Temperature-dependent dimerization of TCNQ anion-radical in [Ni(bpy)3]2(TCNQ–TCNQ)(TCNQ)2·6H2O: Single-crystal structure, magnetic and quantum chemical study

 

The crystal structure of [Ni(bpy)₃]₂(TCNQ–TCNQ)(TCNQ)₂·6H₂O (1) was studied by X-ray single-crystal structure analysis at 145 K and 100 K. The crystal structures of 1 at these two temperatures are essentially the same as the crystal structure studied previously at 200 K: the structure is built up of [Ni(bpy)₃]²⁺ complex cations, two centrosymmetric crystallographically independent TCNQ^·- anion-radicals, disordered σ- and π-dimerized (TCNQ)₂ units, and water molecules of crystallization.
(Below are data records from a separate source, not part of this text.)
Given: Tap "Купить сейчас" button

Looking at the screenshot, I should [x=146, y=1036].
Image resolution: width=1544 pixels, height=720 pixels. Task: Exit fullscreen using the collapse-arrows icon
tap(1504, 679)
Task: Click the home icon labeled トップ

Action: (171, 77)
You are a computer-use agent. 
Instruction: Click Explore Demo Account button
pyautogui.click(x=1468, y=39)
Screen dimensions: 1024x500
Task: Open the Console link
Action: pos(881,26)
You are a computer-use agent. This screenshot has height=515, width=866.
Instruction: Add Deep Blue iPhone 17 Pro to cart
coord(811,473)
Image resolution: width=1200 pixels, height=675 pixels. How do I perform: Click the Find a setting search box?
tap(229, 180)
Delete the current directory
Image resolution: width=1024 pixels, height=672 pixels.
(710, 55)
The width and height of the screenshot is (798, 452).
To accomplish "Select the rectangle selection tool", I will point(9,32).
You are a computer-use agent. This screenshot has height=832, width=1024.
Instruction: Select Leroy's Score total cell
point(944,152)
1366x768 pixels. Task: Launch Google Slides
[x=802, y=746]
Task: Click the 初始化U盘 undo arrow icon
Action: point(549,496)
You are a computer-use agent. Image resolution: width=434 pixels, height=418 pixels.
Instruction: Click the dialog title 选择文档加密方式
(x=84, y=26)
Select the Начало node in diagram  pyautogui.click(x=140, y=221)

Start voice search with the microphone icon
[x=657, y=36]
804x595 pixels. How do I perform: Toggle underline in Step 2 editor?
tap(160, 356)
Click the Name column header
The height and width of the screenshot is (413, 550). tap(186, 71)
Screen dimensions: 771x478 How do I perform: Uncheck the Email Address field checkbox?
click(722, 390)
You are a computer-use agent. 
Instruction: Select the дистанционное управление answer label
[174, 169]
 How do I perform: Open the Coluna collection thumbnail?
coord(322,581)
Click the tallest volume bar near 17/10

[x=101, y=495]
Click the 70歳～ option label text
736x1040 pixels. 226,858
Lowering the temperature from 200 K, via 145 K–100 K has shown that at lower temperatures the proportions of σ- and π-dimerization in the disordered (TCNQ)₂ unit are shifted in favor of σ-dimerization; moreover, variation of the weaker C–C σ-bond formed upon dimerization was observed. In addition, lowering the temperature led to a shortening of the distance between the two crystallographically independent anion-radicals which are stacked along the b-axis with overlapped exo groups. The σ- and π-dimerization in the disordered (TCNQ)₂ unit was studied by quantum chemical calculations which showed smallest energy difference for σ and π-dimer at 200 K with respect to 145 K and 100 K in line with a lowest proportion of the dimerization observed experimentally. Temperature-dependent (1.8–270 K) magnetic study of 1 has shown the contribution of Ni(II) ions (S = 1) and the contribution of four S = 1/2 species carried by TCNQ radicals at higher temperatures, strongly coupled by antiferromagnetic (AFM) exchange interaction at 270 K while at low temperature a negligible contribution of TNCQ radical spins was observed.